>> BEGIN Given entries

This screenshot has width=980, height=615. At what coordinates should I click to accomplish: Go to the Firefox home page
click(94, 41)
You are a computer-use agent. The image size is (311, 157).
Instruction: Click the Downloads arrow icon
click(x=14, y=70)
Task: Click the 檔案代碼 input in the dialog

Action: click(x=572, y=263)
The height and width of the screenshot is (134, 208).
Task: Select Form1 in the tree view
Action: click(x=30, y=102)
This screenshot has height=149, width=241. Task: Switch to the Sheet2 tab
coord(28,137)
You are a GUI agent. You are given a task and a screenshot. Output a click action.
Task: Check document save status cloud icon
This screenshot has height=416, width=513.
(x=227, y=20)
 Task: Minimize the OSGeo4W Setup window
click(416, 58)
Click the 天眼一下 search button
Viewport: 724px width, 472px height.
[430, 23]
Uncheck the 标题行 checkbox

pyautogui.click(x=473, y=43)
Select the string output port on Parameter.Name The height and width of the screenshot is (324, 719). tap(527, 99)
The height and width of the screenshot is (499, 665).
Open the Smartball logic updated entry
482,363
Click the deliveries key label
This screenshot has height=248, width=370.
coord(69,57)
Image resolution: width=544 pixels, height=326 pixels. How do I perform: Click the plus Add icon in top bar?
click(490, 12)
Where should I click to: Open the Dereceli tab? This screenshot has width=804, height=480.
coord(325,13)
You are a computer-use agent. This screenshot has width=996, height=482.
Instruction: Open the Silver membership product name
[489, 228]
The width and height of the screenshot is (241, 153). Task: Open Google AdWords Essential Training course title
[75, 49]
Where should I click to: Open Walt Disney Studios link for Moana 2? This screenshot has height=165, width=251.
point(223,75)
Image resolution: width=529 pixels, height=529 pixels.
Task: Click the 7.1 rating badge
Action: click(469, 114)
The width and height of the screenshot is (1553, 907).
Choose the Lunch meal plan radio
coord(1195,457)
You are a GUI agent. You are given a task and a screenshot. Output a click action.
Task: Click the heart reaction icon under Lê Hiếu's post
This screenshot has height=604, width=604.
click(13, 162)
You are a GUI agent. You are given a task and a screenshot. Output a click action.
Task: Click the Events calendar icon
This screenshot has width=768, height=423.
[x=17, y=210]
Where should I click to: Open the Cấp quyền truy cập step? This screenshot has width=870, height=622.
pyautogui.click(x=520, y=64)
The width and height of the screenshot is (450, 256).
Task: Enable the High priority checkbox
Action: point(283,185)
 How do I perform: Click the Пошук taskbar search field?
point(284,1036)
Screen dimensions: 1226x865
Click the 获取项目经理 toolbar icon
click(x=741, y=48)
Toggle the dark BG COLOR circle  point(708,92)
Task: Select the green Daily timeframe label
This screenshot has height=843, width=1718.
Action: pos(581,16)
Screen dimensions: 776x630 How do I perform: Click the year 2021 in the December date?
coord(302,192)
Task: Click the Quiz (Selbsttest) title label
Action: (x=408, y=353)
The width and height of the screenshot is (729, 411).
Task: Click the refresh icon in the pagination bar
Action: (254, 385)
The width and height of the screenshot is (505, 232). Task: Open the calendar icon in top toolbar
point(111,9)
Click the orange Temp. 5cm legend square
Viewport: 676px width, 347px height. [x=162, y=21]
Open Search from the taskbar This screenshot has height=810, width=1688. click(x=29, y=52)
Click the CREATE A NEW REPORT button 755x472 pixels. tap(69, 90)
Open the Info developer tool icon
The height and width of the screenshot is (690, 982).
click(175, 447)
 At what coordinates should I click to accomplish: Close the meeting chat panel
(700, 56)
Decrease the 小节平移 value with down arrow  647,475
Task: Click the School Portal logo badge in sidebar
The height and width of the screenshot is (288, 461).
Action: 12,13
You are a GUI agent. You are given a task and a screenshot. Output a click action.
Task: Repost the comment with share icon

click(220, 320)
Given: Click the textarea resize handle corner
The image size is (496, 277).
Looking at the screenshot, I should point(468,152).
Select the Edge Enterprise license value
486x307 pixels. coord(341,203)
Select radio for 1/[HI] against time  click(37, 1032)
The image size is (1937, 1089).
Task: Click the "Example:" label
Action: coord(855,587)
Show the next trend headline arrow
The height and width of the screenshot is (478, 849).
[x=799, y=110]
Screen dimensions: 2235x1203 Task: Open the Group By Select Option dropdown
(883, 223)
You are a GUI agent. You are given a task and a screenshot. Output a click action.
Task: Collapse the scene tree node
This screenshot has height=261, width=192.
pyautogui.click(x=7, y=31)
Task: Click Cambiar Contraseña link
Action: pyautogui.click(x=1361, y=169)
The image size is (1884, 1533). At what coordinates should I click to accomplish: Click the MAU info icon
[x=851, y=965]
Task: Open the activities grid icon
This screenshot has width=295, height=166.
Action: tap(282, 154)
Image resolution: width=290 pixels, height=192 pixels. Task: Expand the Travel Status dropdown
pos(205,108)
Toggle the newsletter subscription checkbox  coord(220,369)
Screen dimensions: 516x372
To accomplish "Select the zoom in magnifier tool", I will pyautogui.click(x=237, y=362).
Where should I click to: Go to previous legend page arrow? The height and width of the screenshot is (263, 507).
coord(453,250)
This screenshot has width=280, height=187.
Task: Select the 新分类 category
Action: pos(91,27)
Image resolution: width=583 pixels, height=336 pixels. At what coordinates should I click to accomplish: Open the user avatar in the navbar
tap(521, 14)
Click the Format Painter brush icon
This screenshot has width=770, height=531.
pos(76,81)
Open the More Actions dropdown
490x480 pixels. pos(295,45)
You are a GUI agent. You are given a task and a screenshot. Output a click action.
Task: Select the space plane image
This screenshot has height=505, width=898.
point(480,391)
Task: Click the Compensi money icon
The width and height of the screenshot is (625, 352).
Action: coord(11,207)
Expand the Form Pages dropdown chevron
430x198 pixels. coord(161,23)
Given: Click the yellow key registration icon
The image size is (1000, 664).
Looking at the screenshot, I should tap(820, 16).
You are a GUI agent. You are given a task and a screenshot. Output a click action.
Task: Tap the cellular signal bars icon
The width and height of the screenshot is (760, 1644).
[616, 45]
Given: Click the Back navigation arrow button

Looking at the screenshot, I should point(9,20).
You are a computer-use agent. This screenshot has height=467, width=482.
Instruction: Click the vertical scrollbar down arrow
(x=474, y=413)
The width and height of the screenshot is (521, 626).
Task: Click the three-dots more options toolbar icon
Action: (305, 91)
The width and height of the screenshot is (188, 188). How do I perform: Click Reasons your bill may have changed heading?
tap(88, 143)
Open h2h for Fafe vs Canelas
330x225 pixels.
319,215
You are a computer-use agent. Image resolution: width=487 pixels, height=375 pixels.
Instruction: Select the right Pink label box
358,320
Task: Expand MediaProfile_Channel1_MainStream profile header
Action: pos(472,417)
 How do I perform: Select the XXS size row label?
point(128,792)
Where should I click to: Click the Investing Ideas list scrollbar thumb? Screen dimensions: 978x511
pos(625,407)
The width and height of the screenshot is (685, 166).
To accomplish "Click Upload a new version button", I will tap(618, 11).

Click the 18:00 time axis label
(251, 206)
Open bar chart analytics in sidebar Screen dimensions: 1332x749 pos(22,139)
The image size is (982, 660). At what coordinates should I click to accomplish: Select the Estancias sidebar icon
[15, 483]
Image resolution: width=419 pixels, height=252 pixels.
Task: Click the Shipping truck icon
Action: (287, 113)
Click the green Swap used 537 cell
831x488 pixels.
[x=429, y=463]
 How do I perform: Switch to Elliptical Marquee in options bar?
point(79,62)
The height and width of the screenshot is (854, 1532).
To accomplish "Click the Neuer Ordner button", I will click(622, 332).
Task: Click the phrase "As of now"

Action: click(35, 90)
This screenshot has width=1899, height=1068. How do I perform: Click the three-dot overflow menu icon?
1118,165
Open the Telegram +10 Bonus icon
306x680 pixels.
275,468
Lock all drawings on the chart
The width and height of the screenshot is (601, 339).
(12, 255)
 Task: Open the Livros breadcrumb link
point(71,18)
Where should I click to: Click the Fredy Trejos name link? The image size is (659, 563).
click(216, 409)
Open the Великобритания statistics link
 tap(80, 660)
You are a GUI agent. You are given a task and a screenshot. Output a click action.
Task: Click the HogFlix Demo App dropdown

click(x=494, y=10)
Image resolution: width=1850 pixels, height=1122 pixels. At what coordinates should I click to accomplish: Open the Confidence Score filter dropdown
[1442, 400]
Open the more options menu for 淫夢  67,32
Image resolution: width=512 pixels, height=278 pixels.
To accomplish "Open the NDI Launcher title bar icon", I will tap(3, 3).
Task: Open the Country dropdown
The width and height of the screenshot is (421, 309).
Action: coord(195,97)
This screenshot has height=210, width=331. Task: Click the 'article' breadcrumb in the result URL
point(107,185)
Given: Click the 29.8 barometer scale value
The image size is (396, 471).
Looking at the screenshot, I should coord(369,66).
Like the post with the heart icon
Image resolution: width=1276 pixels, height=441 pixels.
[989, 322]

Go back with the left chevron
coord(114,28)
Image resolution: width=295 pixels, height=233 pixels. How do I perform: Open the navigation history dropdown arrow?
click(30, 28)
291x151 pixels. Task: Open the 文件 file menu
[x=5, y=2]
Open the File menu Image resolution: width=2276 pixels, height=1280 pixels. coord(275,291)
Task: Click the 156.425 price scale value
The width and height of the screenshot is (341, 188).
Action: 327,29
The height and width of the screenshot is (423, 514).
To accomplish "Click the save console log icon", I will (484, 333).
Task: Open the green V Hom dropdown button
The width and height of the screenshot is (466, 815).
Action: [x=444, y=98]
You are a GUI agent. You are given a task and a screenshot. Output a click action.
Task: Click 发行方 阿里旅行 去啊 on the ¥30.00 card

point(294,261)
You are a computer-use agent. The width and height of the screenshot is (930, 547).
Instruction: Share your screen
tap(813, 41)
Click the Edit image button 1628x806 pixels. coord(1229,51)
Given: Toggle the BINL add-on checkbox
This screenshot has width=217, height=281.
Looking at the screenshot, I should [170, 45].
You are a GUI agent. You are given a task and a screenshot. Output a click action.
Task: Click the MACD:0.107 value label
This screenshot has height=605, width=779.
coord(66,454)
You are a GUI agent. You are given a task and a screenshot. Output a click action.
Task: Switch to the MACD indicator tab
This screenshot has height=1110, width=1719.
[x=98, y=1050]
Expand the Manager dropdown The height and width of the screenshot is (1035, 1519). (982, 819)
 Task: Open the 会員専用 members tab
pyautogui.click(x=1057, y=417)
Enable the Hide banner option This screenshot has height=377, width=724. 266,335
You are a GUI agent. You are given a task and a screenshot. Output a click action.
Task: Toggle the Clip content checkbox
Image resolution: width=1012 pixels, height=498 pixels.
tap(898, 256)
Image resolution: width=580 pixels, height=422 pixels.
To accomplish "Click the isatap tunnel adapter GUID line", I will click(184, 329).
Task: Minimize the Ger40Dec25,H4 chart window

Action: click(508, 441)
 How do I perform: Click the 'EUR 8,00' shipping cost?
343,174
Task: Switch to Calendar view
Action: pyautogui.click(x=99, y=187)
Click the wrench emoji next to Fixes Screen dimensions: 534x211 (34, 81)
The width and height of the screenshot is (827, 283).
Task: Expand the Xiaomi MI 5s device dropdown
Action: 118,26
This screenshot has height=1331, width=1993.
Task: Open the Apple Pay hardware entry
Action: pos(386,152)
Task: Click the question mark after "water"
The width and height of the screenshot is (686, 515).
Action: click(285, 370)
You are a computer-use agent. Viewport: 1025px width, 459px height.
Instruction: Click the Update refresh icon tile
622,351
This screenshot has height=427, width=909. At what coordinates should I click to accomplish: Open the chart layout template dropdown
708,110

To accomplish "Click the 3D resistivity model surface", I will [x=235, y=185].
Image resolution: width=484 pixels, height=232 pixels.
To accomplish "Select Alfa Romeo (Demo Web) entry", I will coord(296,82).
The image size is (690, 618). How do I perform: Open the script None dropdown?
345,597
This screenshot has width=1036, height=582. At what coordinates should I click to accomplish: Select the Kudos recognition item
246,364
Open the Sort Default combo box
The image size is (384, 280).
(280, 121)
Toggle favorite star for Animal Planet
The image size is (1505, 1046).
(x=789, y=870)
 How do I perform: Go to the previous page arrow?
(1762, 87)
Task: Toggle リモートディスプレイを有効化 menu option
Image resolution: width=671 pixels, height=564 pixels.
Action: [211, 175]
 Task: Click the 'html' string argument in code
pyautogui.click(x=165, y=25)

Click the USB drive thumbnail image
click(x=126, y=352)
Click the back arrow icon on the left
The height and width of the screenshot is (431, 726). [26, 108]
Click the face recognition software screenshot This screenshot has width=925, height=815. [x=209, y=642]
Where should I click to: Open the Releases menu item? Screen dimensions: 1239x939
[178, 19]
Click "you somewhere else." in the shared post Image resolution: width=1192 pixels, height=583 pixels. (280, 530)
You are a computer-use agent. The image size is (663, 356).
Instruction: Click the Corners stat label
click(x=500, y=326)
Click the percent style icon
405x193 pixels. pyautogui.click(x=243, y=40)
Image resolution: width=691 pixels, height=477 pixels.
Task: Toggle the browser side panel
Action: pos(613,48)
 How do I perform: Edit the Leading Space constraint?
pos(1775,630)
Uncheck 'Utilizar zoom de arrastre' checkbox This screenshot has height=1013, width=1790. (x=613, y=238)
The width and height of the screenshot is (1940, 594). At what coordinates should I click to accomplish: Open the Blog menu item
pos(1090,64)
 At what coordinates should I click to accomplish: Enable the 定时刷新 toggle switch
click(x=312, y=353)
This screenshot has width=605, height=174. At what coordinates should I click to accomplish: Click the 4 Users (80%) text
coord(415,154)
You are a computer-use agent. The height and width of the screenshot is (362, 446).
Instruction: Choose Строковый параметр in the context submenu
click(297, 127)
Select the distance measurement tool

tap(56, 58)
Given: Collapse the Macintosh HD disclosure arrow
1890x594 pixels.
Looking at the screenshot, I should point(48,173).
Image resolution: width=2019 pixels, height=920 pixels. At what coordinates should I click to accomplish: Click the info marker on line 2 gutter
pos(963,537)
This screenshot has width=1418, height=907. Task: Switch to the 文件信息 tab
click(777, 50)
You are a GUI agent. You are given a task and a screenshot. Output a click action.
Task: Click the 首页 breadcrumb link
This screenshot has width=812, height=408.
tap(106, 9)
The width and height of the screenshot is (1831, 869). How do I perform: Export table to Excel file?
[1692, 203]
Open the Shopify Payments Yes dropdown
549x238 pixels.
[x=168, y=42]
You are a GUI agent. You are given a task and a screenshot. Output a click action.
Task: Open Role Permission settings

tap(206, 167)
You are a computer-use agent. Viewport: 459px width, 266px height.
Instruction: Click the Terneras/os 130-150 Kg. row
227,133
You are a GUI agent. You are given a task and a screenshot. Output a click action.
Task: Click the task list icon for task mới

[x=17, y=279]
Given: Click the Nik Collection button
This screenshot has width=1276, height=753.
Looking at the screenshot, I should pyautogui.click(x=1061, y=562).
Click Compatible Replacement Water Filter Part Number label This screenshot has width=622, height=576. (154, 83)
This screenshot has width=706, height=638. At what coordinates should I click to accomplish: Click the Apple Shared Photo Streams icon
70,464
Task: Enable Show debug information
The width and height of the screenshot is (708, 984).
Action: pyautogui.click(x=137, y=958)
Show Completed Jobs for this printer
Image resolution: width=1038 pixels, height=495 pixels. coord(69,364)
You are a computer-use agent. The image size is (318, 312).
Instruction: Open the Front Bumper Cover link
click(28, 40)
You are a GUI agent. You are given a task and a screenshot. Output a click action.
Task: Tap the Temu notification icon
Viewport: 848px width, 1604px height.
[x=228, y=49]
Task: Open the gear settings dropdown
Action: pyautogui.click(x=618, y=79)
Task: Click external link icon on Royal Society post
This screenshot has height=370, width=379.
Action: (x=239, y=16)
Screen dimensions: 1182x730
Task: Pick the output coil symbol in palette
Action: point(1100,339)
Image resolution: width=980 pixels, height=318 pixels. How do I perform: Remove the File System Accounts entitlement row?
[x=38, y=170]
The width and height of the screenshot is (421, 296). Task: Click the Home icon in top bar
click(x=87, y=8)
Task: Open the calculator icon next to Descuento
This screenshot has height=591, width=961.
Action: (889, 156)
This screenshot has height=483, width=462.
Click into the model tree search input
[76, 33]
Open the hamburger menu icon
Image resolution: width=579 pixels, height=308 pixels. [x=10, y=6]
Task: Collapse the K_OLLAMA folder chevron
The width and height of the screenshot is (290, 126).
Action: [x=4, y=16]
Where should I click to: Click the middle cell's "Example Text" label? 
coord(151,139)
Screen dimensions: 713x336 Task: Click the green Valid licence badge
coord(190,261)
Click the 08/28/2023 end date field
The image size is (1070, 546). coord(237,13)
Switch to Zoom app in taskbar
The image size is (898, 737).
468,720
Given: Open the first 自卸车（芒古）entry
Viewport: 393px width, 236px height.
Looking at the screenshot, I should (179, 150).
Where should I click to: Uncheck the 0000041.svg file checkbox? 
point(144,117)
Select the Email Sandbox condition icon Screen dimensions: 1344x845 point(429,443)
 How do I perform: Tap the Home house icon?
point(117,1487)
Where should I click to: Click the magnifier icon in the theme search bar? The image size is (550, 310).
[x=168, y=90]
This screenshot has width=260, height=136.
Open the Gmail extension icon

>> END Given entries

:: Task details ::
Rewrite the entries from the first one through the line containing "click(x=14, y=70)", replacing "Downloads" with "Bookmarks" and leaving everything else unchanged. Give only those lines.

:: Response to the exercise ::
This screenshot has width=980, height=615. At what coordinates should I click to accomplish: Go to the Firefox home page
click(94, 41)
You are a computer-use agent. The image size is (311, 157).
Instruction: Click the Bookmarks arrow icon
click(x=14, y=70)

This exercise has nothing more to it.